Für die Beantwortung der demnach entscheidende Frage, ob die Beschwerdeführer den Antrag auf Fortsetzung des selbständigen Beweisverfahrens zeitnah nach Zugang des Sitzungsprotolls innerhalb eines angemessenen Zeitraumes gestellt haben, war auf die besonderen Umstände des vorliegenden Falles unter Berücksichtigung der schützenswerten Interessen der Beteiligten und des Sinn und Zwecks des selbständigen Beweisverfahrens abzustellen. Die Frage ist im Ergebnis zu bejahen. Dabei kommt dem Umstand besondere Bedeutung zu, daß die Verfahrensbeteiligten; wie von den Antragstellern dem Gericht bereits mit Schriftsatz vom 25.01.2000 angezeigt und durch den mit der Beschwerdeschrift vorgelegten Schriftverkehr belegt, im fraglichen Zeitraum ernsthaft um eine gütliche Einigung bemüht waren. Besteht nämlich, wie § 485 Abs. 2 S. 2 ZPO hervorhebt, ein rechtliches Interesse an der Einleitung eines selbständigen Beweisverfahrens insbesondere dann, wenn anzunehmen ist, daß durch die zu treffenden Feststellungen ein Rechtsstreit vermieden werden kann, so muß es den Verfahrensbeteiligten im Rahmen eines laufenden Beweisverfahrens gestattet sein, sich unter dem Eindruck des bisherigen, unvollständigen Beweisergebnisses zunächst um eine vergleichsweise Beilegung ihrer rechtlichen Auseinandersetzung zu bemühen, ohne innerhalb eines für den erfolgreichen Abschluß der Vergleichsverhandlungen nicht ausreichenden Zeitraumes die Fortsetzung des Beweisverfahrens in die Wege leiten zu müssen. Das gilt insbesondere dann, wenn - wie hier - absehbar ist, daß die vollständige Erledigung der Beweisthemen kostenintensive Messungen und Untersuchungen erfordern wird, an deren Vornahme die Parteien für die Dauer ernsthafter Vergleichsverhandlungen kein Interesse haben können.

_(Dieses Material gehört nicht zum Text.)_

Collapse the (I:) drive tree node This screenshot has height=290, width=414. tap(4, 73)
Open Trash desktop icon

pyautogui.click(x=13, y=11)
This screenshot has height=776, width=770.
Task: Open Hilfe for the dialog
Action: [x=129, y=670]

In Erwägung all dessen und unter besonderer Berücksichtigung des Umstandes, daß der verfahrensbevollmächtigte der Antragsgegnerin außergerichtlich noch mit Schreiben vom 28.03.2000 (Bl. 248 GA) Vergleichsbereitschaft signalisiert hat, erweist sich der ca. 6 Wochen später gestellte Antrag der Beschwerdeführer vom 11.05.2000 auf Fortsetzung des Verfahrens auch in Ansehung der zu diesem Zeitpunkt seit der Sachverständigenanhörung verstrichenen 5 1/2 Monate ausnahmsweise als (noch) rechtzeitig.

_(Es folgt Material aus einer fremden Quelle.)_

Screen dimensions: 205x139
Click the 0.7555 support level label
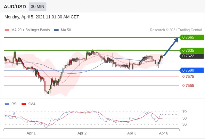point(188,85)
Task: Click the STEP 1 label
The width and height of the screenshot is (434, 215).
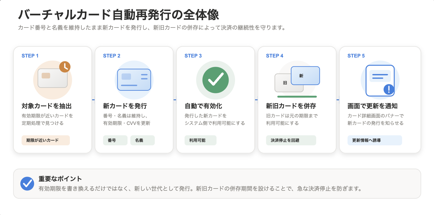Action: tap(30, 56)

Weitere Beweiserhebungen sind allerdings nur in dem aus dem Tenor ersichtlichen Umfang veranlaßt. Das gilt nicht für die vom Sachverständigen F im Termin vom 25.11.1999 bereits verneinte Frage, ob fachgerechte Abdeckungen unter den Rollschichtfensterbänken vorhanden sind (S. 6 des Sitzungsprotokolls, 210 GA).

Die Kostenentscheidung ergeht entsprechend §§ 97 Abs. 1, 92 Abs. 1 ZPO.

Gegenstandswert für das Beschwerdeverfahren: 15.000,- DM (§ 3 ZPO).